Le notizie di queste ore da Mosca non lasciano prevedere soluzioni a breve termine. Ma anche se fosse, le conseguenze della guerra saranno più lunghe e durature della pandemia?
Molto dipenderà da come verrà trattata la Russia nel dopoguerra. Se si entrasse in un ordine di idee di imporre una linea per revisionare subito l’apparato sanzionatorio, il recupero potrebbe anche essere veloce. Dopo tutto le sanzioni al momento non stanno colpendo il gas e questo è già indicativo. D’altro canto la guerra ha già avuto conseguenze sulle rotte delle merci che arrivano dall’Est, per via dei disagi sulle ferrovie russe che fanno parte della rete ferroviaria Eurasiatica. Tuttavia, anche in questo caso il sistema logistico si sta rimodulando in fretta inventandosi nuove rotte, sebbene (almeno per ora) meno efficienti. Ipotizzando che il conflitto finisca, i colli di bottiglia nelle supply chains (le catene di fornitura, ndr) potrebbero ritirarsi in fretta e anche l’inflazione – in gran parte eterodiretta a causa degli shock contemporanei su energia, commodities agro-alimentari e logistica – potrebbe rientrare. Sono dunque pessimista sul breve periodo – perché tutti i fattori stanno giocando per far crescere l’inflazione – ma le previsioni potrebbero mutare in fretta.

L’Italia in questo quadro quale situazione si trova ad affrontare?
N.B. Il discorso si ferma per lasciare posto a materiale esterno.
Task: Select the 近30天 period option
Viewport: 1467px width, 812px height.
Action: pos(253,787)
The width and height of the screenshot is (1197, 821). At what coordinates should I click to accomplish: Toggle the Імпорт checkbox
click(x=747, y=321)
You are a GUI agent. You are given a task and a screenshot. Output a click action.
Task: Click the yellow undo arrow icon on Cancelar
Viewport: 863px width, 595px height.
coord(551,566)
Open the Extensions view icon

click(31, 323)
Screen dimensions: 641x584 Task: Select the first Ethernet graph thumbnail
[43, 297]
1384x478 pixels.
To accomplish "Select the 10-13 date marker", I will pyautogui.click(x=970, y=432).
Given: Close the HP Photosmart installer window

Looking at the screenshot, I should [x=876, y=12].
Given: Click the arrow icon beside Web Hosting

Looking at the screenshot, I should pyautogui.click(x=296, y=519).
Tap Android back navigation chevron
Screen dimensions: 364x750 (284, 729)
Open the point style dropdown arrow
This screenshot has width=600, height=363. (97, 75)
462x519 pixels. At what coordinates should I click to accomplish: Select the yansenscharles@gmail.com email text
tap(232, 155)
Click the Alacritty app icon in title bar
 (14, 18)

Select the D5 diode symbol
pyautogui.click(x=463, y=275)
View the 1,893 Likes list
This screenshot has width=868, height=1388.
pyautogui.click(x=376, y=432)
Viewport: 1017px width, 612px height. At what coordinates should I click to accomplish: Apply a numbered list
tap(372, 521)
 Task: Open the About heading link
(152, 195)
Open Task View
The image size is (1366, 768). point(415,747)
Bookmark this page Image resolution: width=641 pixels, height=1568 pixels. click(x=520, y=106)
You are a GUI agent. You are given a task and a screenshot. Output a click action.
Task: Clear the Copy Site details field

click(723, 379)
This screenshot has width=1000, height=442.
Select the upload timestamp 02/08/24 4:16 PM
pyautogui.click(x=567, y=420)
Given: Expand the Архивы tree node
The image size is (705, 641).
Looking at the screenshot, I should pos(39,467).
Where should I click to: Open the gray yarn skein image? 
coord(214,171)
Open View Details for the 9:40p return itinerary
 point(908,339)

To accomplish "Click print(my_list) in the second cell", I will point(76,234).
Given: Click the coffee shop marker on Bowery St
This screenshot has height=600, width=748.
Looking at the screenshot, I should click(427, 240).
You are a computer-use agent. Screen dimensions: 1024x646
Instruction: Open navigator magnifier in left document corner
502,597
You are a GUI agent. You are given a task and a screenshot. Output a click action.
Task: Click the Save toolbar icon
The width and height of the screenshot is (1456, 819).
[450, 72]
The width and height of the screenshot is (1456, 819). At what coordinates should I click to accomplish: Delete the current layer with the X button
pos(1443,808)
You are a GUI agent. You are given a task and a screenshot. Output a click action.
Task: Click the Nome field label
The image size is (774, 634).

Io vedo una grande occasione per il nostro paese. Noi veniamo da trent’anni di sbornia da globalizzazione, ne abbiamo sofferto il mito e nel frattempo abbiamo sfruttato l’abbattimento del costo del lavoro per delocalizzare le nostre catene del valore fuori dai confini nazionali. Come sostiene il famoso economista Dani Rodrik è impossibile avere contemporaneamente democrazia, globalizzazione e sovranità nazionale, e ora guerra e pandemia, spingendo le supply chains verso la regionalizzazione, ci consegnano la possibilità di ricostruire le nostre catene del valore riportando le produzioni in Italia, puntando sull’alto tasso di innovazione di cui sono ricche le nostre piccole e medie imprese, oltre che la nostra micro-industria. In poche parole la tempesta perfetta guerra-pandemia può trasformarsi in un’opportunità per la nostra industria manifatturiera. Se ci porteremo su questa strada saremo in buona compagnia: gli Stati Uniti di Biden stanno già investendo in questo senso per rendersi autonomi su farmaci, chip e batterie elettriche. Per fare altrettanto però dobbiamo renderci autonomi sul fronte energetico perché (come altri paesi europei) siamo sempre stati dipendenti da paesi ad alta instabilità geopolitica e basso livello di democrazia: oltre alla Russia, anche il Nord Africa. Puntare sulle energie rinnovabili in questa prospettiva è fondamentale. E, nel nostro piccolo, lo avevamo fatto diversificando le fonti energetiche e investendo nella produzione idro-elettrica. Non è colpa nostra se purtroppo il surriscaldamento globale non ci ha favorito prosciugando i bacini.

Fino a qualche anno fa in molti invocavano l’inflazione. Ora è arrivata con una rapidità inaspettata e duratura. Sulle due sponde dell’oceano però le ricette per affrontarla sembrano diverse. Chi ha ragione: la Fed americana o la Bce gestione Lagarde?
L’inflazione – per non dire la stagflazione: alta inflazione e mancata crescita del Pil – è certamente più attuale negli Stati Uniti dove la sua ripresa è partita parecchio prima che nell’Eurozona. Tanto è vero che la Fed ha già annunciato l’imminente avvio della normalizzazione degli attivi presenti nel suo bilancio e ha già avviato il rialzo dei tassi d’interesse. In Europa invece la Lagarde sta optando per un approccio più morbido: serve una politica monetaria meno restrittiva per affrontare le conseguenze della guerra. La differenza sostanziale fra Stati Uniti ed Europa è che i primi sono autosufficienti dal punto di vista energetico e dunque l’inflazione potrebbe rientrare prima e la Fed, in questo caso, potrebbe rivedere presto la sua politica monetaria, ricalibrandola in modo espansivo.